As soon as she paused he arose.
“Can you tell me where to find Mr. de Vere?” he asked.
“I can not,” she answered, stiffly, although she knew perfectly well through her spy, Finette, where he was. But she saw, with bitter mortification, that Lord Stuart’s sympathies were not with her, but had gone out silently to the noble man of whose life she had made such a foot-ball of fate. “You take his part against me!” she said, with flashing eyes and her most regal air.
He was going to the door; but he turned back, very pale and moved, and gazed steadfastly into her excited face.
“I take your part against yourself,” he answered, gravely. “I would save you from the fate you are bringing down upon yourself, because—well, because I loved you once, although I am ashamed of it now. But, Camille, if you stay on here at Verelands, this horrible vengeance of which you boast is going to recoil in terrible disaster on your own head. Be warned in time. Tell the truth, and crave Norman de Vere’s pardon for your wickedness.
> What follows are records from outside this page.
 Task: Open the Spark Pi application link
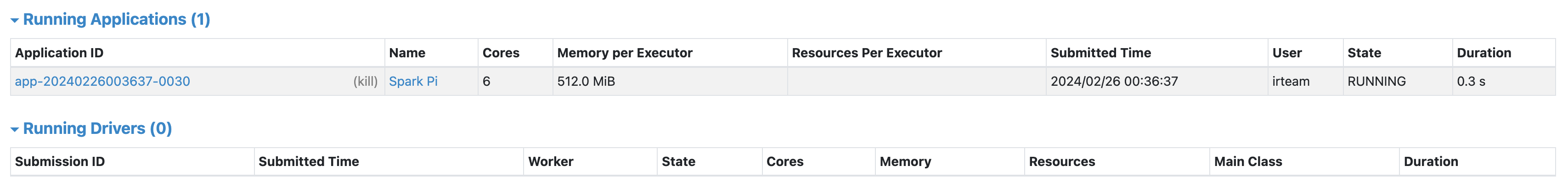pos(413,82)
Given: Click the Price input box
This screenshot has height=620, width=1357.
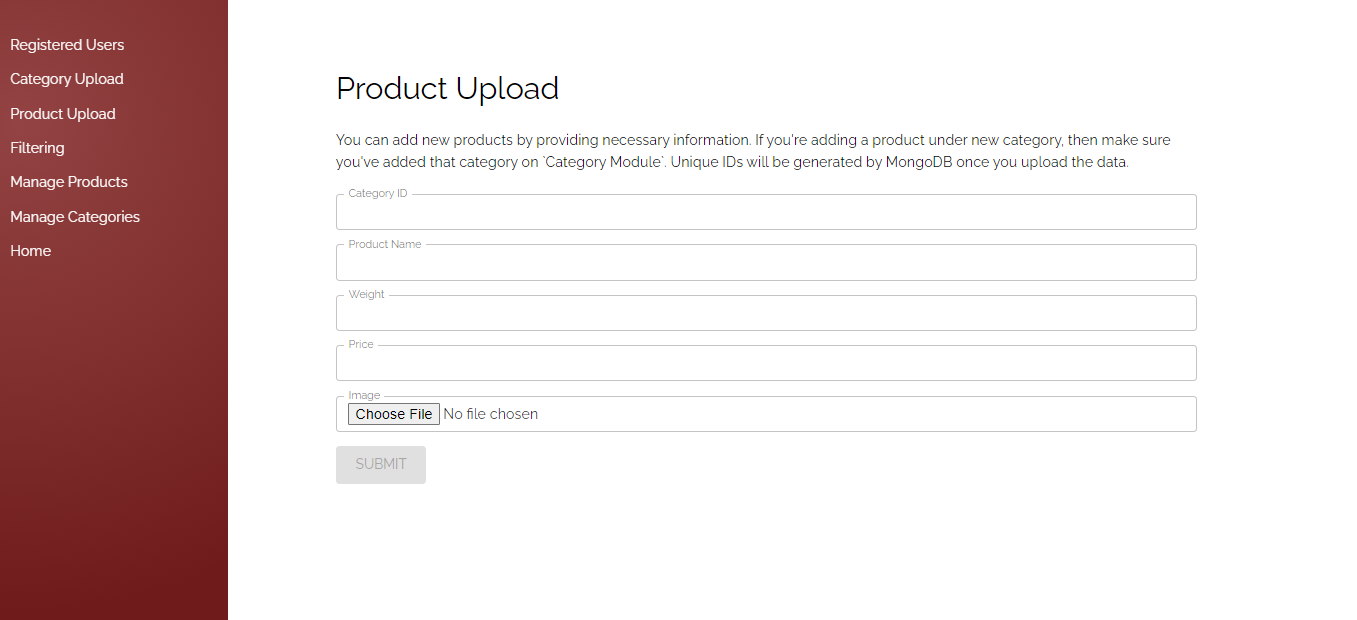Looking at the screenshot, I should 765,362.
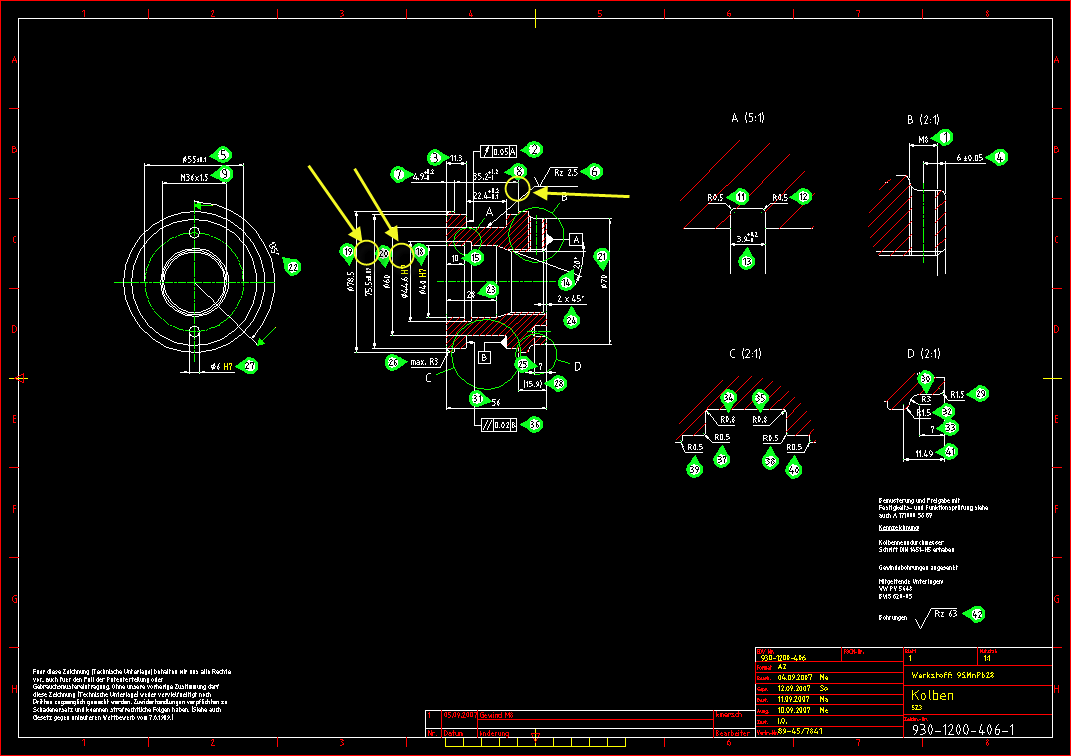
Task: Click the yellow highlight circle at balloon 8
Action: 518,188
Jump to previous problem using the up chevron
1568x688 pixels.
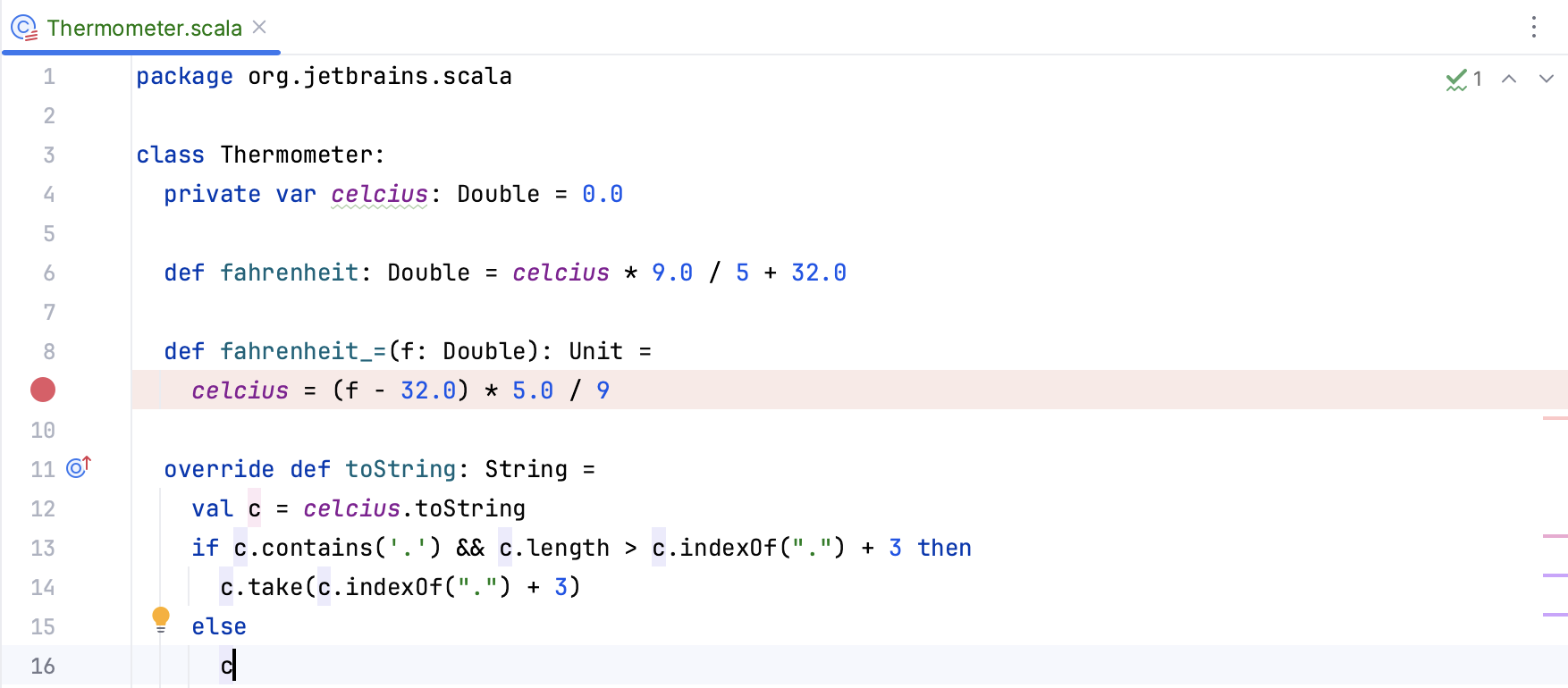click(x=1510, y=80)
If you will not do that, go away far from here and hide yourself as far as possible from the storm of disgrace that is going to break on your head.”
A tremor ran over her at the earnestness with which he spoke, but she laughed aloud with the recklessness of a desperate woman.
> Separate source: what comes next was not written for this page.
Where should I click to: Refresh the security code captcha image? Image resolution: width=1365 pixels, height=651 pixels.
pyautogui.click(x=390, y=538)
“I shall never leave Verelands again, and I defy the disasters you predict, Lord Stuart,” she replied, daringly.
He did not reply. He simply bowed and hastened from her presence, drawing a breath of relief at his escape.
“Oh, brother, how strange you look! What is it?” Lady Edith cried, starting up anxiously to meet him.
“It is nothing,” he said, drawing his arm about the trembling figure. “I told you,” he added, “that there was some mistake. Mr. de Vere and his wife are both away from home, Edith.”